では、実際のドライブに話を移そう。大型SUVの第一の快感は、ゆったりとしたクルーズフィールだ。ボルボXC90は乗用車ベースのモノコックボディを使って作られているので、全長4950×全幅1930mmというサイズの割には軽量に作られているが、それでも空車重量はエアサス装備で2140kgに達する。
重量は運動性能や燃料消費量においてマイナスに作用するが、路面のうねりやワダチを踏んだときの衝撃級数やフラットな姿勢の保持についてはプラスに作用する。
東北自動車道のような路面の良いところで乗り心地が滑らかなことは言うまでもないが、たとえば首都高速の老朽化路線のようなガタガタな場所で片輪が道路の凸凹を踏んだりしても、ボディの重量が生む慣性と車幅の大きさのコンボで、左右に揺すられる角度は極めて小さい。路面の不整のほとんどを四輪の上下動で吸収し、その上のボディは徹頭徹尾平和が保たれるのだ。
そんな快適性を持つ一方で、動きが思いのほか機敏なのも大型SUVを走らせる楽しさのひとつである。
ボルボXC90の場合、全高は1775mmもあるが、全幅に対する比率は0.92。全幅1695mmの5ナンバーであれば、全高1560mm程度。セダン系よりは高いとはいえ、ミニバンに比べると案外低重心なのである。
先に記したように空車重量が2140kgもあるのは運動性能面ではネガティブに作用するが、ボルボに限らずオンロード走行を強く意識した最近の大型SUVは、ハイグリップタイヤを履くことでその問題を解決している。

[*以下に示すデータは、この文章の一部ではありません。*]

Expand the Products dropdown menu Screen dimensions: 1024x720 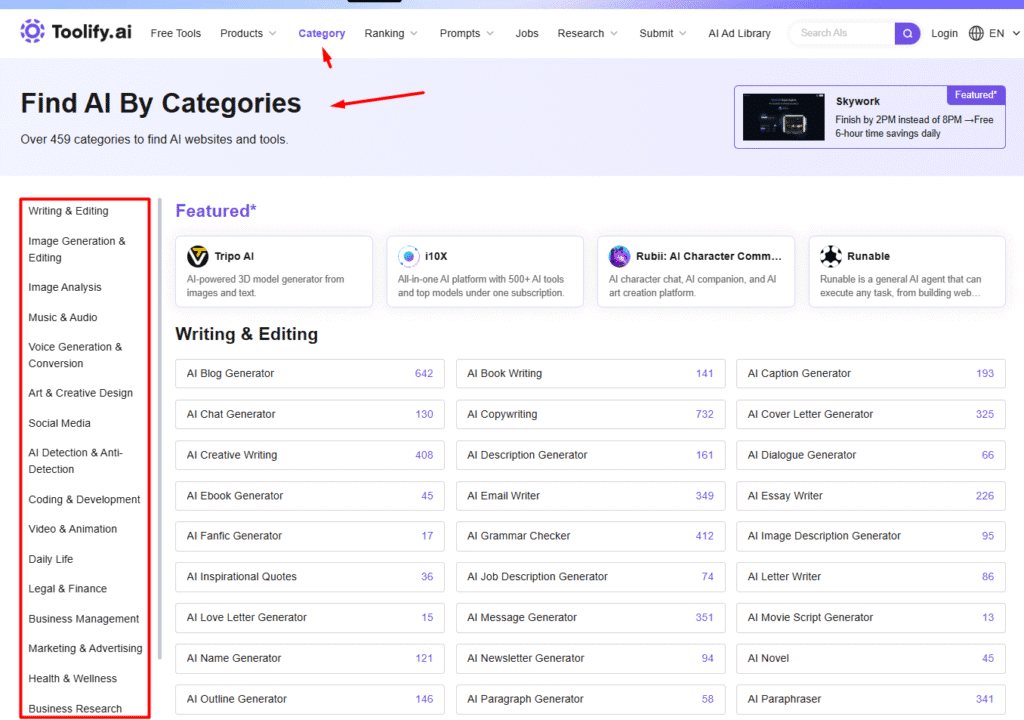tap(248, 33)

ボルボXC90のタイヤはコンチネンタル社製のハイブリップタイヤ「SportContact5」で、サイズは275/45R20。一昔前ならスーパースポーツカーが履いていたようなシロモノである。それを大きな重量で路面に圧着させているのだから、コーナリングでのグリップの安定性はすごい。高速から山道まで、恐いものなしといったフィールである。